Section 1.7 Prorations; Services in Progress; Transaction Taxes.
(a) Seller and SCI shall be responsible for all Taxes arising as a result of the operation of the Business or ownership of the Acquired Assets prior to the Effective Time. At Closing, all real and personal property Taxes shall be prorated between Seller and SCI on the one hand and Buyer on the other hand on a per diem basis. Seller and SCI shall also be responsible for all Taxes on income earned by the Pre-Need Trust Funds and the Endowment Care Funds (which are to be transferred to Buyer) prior to delivery thereof to Buyer’s Trustee pursuant to Section 5.5 below to the extent such income (A) is not taxable to the applicable trusts as independent taxpayer entities, and (B) is withdrawn by or for Seller or SCI or otherwise distributed to Seller or SCI (whether such withdrawal or distribution is made before or after the Effective Time), and Seller and SCI shall make all applicable estimated Tax payments to the relevant Taxing Authorities associated with such income. For purposes of determining the amount of Taxes owed by Seller and SCI with respect to the Pre-Need Trust Funds and the Endowment Care Funds, the amount of such Taxes shall be computed as if the tax year of such funds ended on the date of the Final Trust Delivery (as defined in Section 5.5(e) below).

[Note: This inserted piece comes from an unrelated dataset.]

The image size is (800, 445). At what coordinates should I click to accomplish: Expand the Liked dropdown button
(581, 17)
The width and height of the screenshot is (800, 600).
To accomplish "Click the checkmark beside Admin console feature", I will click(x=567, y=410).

(b) The parties shall cooperate in transferring from the Seller or SCI, as applicable, to Buyer all water, electrical, gas and other utility services provided to or benefiting the Real Property, and as and to whatever extent xxxxxxxx are received by any party relating to services utilized both before the Effective Time (for which Seller and SCI shall be jointly and severally responsible) and after the Effective Time (for which Buyer shall be responsible), the parties will cooperate to make appropriate adjustments and reimbursements between them to accomplish the proper allocation of such xxxxxxxx.
(c) All revenues from and direct costs for merchandise paid to third parties in the ordinary course of business associated with Services in Progress will be allocated to Buyer. For purposes of this Agreement, “Services in Progress” means any “at need” cemetery related services for which a Contract has been entered into, but which have not been completed as of the Effective Time. For purposes of this Agreement, such cemetery related services are complete when the body or remains have been cremated or interred.

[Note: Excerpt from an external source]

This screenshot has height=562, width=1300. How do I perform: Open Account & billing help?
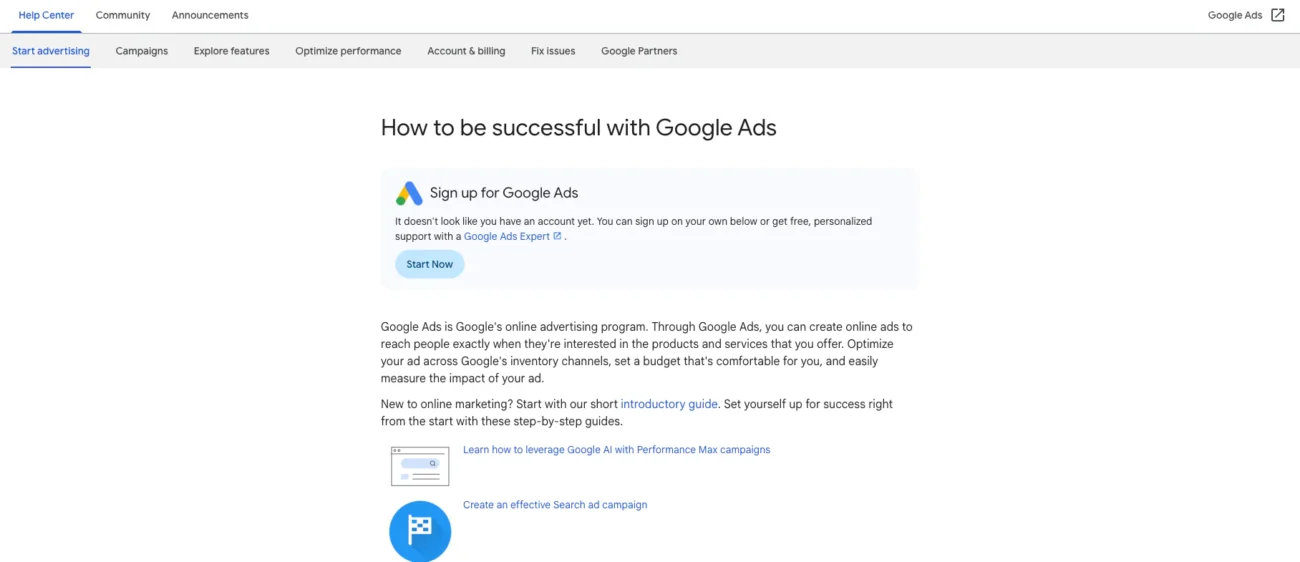tap(466, 51)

(d) Except as set forth in Sections 1.7(e) and (f) below, Seller and SCI shall be responsible, jointly and severally, for the timely payment of, and shall indemnify and hold harmless Buyer against, all sales, use, value added, documentary, stamp, gross receipts, registration, transfer (including, without limitation, real estate), conveyance, excise and other similar Taxes and fees (collectively, “Transfer Taxes”) arising out of or in connection with or attributable to (i) the transfer of the Acquired Assets and (ii) the transactions contemplated by this Agreement. Seller and SCI shall prepare and timely file all Tax Returns required to be filed in respect of such Transfer Taxes. Seller and SCI shall be responsible, jointly and severally, for filing all required notices related to bulk sales laws and shall indemnify and hold harmless Buyer against all Taxes or other Losses that Buyer become liable for as a result of the Seller’s and/or SCI’s failure to file any applicable bulk sales notices or pay any of its Taxes.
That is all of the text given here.